→ Aim of the task: Every line holding the word "monitor" should be copied from the material.

→ Information supplied:
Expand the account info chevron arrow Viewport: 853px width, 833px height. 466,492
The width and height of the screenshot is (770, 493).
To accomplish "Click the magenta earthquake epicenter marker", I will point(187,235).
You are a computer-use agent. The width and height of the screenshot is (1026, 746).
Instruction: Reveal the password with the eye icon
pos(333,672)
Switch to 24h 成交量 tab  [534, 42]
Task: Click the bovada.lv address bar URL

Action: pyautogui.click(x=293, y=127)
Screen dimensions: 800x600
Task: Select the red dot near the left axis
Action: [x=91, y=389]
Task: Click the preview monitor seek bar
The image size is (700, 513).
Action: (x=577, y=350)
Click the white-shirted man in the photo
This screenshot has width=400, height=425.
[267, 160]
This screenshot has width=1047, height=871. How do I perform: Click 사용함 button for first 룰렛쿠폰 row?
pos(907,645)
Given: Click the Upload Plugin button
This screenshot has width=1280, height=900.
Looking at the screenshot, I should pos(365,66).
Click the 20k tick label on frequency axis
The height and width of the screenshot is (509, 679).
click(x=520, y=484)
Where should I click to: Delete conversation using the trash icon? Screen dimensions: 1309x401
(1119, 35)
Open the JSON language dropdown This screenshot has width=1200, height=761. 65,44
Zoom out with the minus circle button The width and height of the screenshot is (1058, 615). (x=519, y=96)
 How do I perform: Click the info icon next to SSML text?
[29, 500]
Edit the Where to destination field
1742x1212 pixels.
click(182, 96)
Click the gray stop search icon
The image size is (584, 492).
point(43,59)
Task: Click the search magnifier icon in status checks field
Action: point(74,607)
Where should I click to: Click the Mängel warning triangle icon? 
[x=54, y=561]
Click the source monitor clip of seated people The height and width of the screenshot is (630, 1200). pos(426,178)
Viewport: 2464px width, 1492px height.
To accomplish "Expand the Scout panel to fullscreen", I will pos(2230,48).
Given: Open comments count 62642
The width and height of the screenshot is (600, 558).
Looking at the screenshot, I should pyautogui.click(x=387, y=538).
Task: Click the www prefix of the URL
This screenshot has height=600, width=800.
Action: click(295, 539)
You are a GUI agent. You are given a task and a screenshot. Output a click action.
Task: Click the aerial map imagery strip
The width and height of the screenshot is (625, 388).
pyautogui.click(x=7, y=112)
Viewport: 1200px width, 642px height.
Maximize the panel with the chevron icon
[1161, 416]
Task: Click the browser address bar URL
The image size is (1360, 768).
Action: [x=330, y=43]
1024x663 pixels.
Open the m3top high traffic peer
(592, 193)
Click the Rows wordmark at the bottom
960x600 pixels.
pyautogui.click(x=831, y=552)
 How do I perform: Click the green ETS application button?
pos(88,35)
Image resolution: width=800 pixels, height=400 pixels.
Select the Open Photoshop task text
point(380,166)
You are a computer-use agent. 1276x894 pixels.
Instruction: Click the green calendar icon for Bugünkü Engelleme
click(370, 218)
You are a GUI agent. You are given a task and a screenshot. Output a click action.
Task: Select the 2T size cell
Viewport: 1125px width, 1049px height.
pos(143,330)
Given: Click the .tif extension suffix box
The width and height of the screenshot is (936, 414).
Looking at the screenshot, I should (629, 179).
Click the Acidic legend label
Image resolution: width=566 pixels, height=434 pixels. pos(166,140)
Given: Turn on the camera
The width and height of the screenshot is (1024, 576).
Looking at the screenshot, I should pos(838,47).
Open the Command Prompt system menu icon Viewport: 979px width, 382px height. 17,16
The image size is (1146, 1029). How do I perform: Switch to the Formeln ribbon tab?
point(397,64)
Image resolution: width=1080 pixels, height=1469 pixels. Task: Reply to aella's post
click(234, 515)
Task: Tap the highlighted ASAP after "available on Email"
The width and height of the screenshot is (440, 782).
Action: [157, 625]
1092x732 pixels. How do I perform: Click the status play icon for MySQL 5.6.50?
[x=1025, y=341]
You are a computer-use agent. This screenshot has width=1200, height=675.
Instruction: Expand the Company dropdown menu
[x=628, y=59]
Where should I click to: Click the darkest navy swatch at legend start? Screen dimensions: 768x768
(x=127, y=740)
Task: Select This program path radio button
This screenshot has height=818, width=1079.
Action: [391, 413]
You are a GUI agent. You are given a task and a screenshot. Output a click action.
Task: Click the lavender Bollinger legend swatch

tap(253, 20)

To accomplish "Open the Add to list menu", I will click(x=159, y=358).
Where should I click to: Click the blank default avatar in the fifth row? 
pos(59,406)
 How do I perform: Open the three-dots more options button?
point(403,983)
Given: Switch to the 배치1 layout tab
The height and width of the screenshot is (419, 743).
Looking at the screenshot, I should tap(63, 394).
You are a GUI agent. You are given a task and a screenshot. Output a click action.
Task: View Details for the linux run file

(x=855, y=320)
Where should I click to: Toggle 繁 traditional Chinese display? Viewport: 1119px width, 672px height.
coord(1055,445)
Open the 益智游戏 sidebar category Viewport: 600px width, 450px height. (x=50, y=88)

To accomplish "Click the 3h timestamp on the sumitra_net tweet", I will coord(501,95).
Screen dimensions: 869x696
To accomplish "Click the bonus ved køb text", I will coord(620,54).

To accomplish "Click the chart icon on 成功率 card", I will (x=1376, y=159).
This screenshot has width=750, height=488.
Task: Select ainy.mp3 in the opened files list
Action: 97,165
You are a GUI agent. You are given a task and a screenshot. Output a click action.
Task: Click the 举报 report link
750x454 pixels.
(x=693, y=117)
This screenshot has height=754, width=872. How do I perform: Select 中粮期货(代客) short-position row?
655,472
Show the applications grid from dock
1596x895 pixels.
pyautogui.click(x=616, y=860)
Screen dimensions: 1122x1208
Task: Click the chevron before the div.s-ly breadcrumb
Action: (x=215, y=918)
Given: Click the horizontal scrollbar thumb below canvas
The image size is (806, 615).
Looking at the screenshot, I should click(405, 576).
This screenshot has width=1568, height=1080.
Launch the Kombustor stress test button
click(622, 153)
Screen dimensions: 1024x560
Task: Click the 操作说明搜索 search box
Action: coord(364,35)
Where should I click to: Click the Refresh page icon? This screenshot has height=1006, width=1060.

→ Problem solution:
Task: Click the preview monitor seek bar
Click the source monitor clip of seated people The height and width of the screenshot is (630, 1200). pos(426,178)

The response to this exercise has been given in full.